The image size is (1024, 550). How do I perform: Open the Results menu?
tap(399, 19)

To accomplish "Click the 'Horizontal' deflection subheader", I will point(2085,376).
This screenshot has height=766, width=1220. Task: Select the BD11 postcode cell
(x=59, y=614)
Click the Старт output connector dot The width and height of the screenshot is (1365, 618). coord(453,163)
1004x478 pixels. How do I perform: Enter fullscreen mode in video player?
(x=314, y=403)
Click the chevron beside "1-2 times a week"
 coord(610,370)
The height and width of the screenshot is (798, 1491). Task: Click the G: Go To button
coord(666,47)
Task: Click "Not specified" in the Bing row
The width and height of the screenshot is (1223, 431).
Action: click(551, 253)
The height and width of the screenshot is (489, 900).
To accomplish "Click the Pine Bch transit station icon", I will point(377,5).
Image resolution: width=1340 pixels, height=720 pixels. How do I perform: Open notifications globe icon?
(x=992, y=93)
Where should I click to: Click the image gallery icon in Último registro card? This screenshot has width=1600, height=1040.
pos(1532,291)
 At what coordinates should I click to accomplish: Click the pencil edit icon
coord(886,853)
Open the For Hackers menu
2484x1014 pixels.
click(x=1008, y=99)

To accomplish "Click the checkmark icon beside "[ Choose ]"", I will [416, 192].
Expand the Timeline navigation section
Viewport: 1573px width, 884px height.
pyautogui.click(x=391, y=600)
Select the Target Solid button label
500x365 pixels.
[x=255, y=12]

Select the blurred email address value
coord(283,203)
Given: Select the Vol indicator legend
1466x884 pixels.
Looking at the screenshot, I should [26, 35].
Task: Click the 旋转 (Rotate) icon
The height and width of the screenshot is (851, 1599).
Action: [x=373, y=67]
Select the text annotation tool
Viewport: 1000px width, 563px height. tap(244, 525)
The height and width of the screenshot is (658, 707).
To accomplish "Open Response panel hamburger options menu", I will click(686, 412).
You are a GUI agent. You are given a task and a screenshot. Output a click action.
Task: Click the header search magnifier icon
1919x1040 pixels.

* What to do *
Convert the rows above into a two-column Markdown table headed "No." and "Text". Give each nonblank line its own sequential number, and leave out blank lines.

* Worked answer *
| No. | Text |
|---|---|
| 1 | The image size is (1024, 550). How do I perform: Open the Results menu? |
| 2 | tap(399, 19) |
| 3 | To accomplish "Click the 'Horizontal' deflection subheader", I will point(2085,376). |
| 4 | This screenshot has height=766, width=1220. Task: Select the BD11 postcode cell |
| 5 | (x=59, y=614) |
| 6 | Click the Старт output connector dot The width and height of the screenshot is (1365, 618). coord(453,163) |
| 7 | 1004x478 pixels. How do I perform: Enter fullscreen mode in video player? |
| 8 | (x=314, y=403) |
| 9 | Click the chevron beside "1-2 times a week" |
| 10 |  coord(610,370) |
| 11 | The height and width of the screenshot is (798, 1491). Task: Click the G: Go To button |
| 12 | coord(666,47) |
| 13 | Task: Click "Not specified" in the Bing row |
| 14 | The width and height of the screenshot is (1223, 431). |
| 15 | Action: click(551, 253) |
| 16 | The height and width of the screenshot is (489, 900). |
| 17 | To accomplish "Click the Pine Bch transit station icon", I will point(377,5). |
| 18 | Image resolution: width=1340 pixels, height=720 pixels. How do I perform: Open notifications globe icon? |
| 19 | (x=992, y=93) |
| 20 | Where should I click to: Click the image gallery icon in Último registro card? This screenshot has width=1600, height=1040. |
| 21 | pos(1532,291) |
| 22 |  At what coordinates should I click to accomplish: Click the pencil edit icon |
| 23 | coord(886,853) |
| 24 | Open the For Hackers menu |
| 25 | 2484x1014 pixels. |
| 26 | click(x=1008, y=99) |
| 27 | To accomplish "Click the checkmark icon beside "[ Choose ]"", I will [416, 192]. |
| 28 | Expand the Timeline navigation section |
| 29 | Viewport: 1573px width, 884px height. |
| 30 | pyautogui.click(x=391, y=600) |
| 31 | Select the Target Solid button label |
| 32 | 500x365 pixels. |
| 33 | [x=255, y=12] |
| 34 | Select the blurred email address value |
| 35 | coord(283,203) |
| 36 | Given: Select the Vol indicator legend |
| 37 | 1466x884 pixels. |
| 38 | Looking at the screenshot, I should [26, 35]. |
| 39 | Task: Click the 旋转 (Rotate) icon |
| 40 | The height and width of the screenshot is (851, 1599). |
| 41 | Action: [x=373, y=67] |
| 42 | Select the text annotation tool |
| 43 | Viewport: 1000px width, 563px height. tap(244, 525) |
| 44 | The height and width of the screenshot is (658, 707). |
| 45 | To accomplish "Open Response panel hamburger options menu", I will click(686, 412). |
| 46 | You are a GUI agent. You are given a task and a screenshot. Output a click action. |
| 47 | Task: Click the header search magnifier icon |
| 48 | 1919x1040 pixels. |